··· RECORDS SUPPLIED ···

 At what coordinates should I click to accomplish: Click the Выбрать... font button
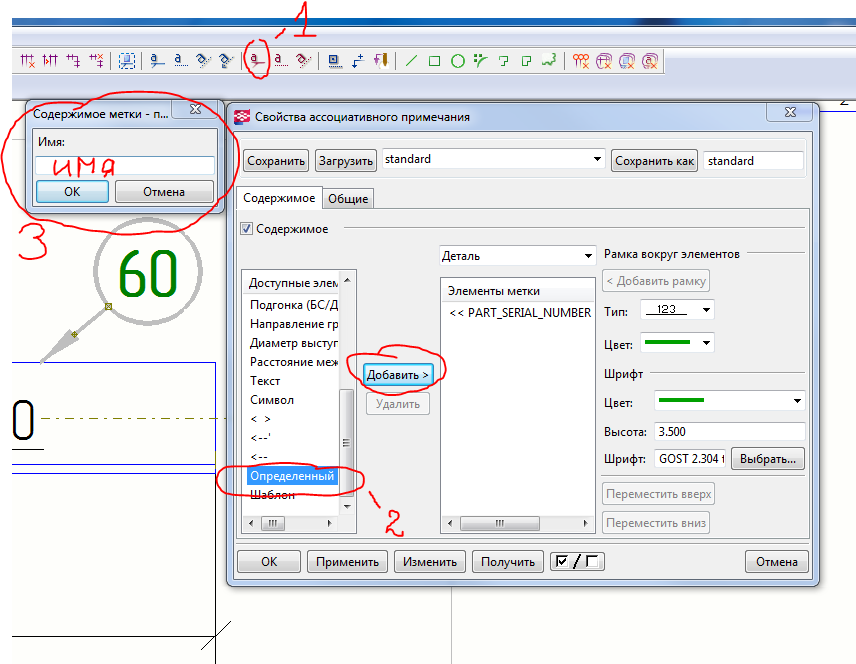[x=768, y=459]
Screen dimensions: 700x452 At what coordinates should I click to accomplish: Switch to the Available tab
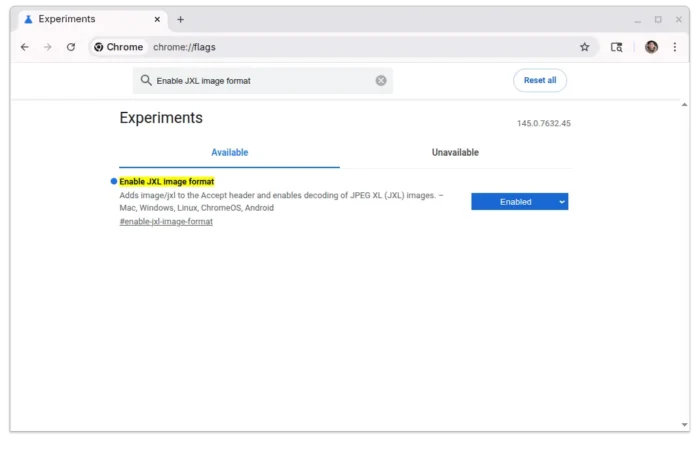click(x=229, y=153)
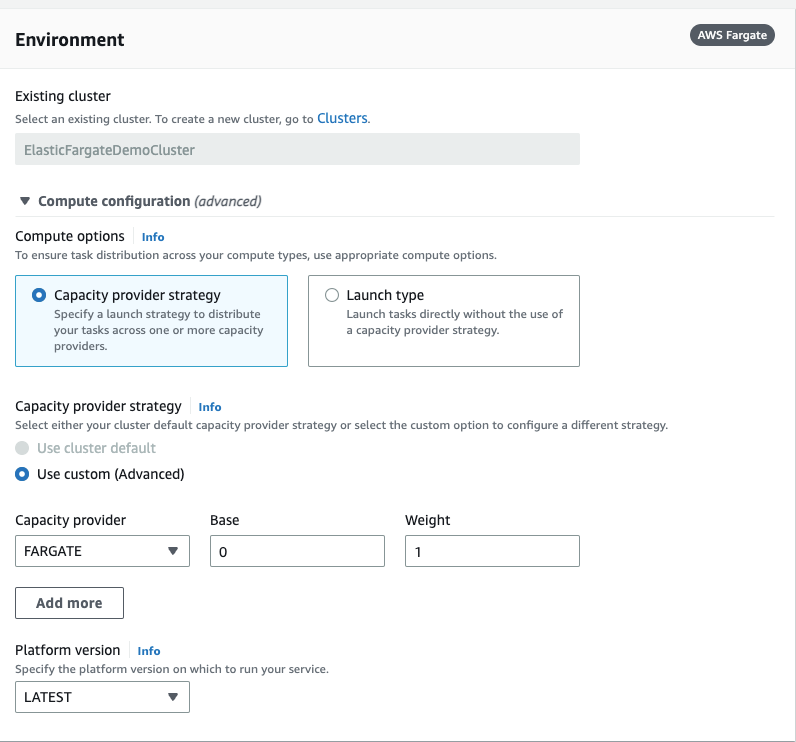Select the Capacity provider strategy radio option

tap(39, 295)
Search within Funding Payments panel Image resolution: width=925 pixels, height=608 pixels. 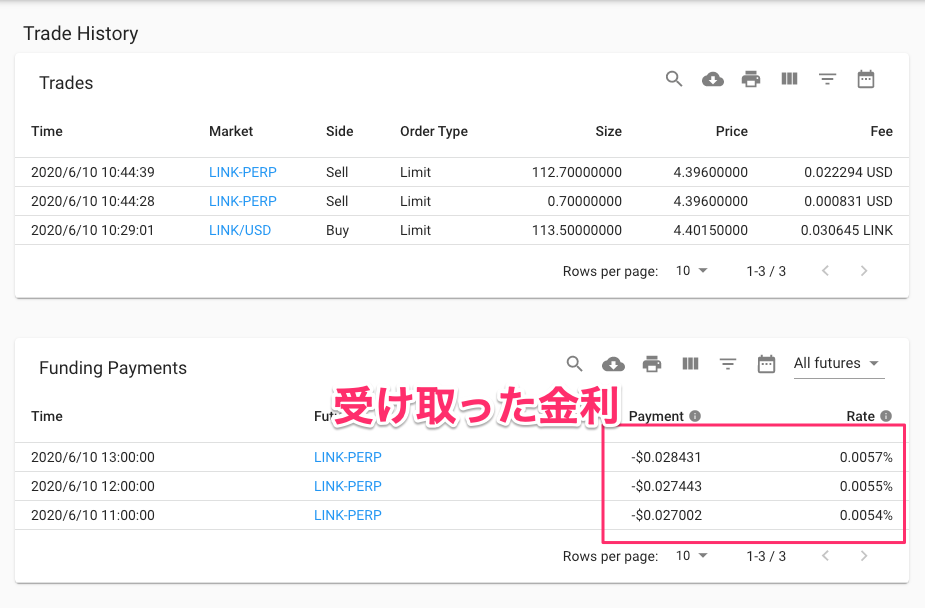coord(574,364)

···

(EXERCISE PROMPT) Copy out every line of the records above that contains the string "should". Case counts.

(THE COMPLETED TASK)
 At what coordinates should I click to accomplish: Click the Выбрать... font button
Screen dimensions: 700x452 At what coordinates should I click to accomplish: Switch to the Available tab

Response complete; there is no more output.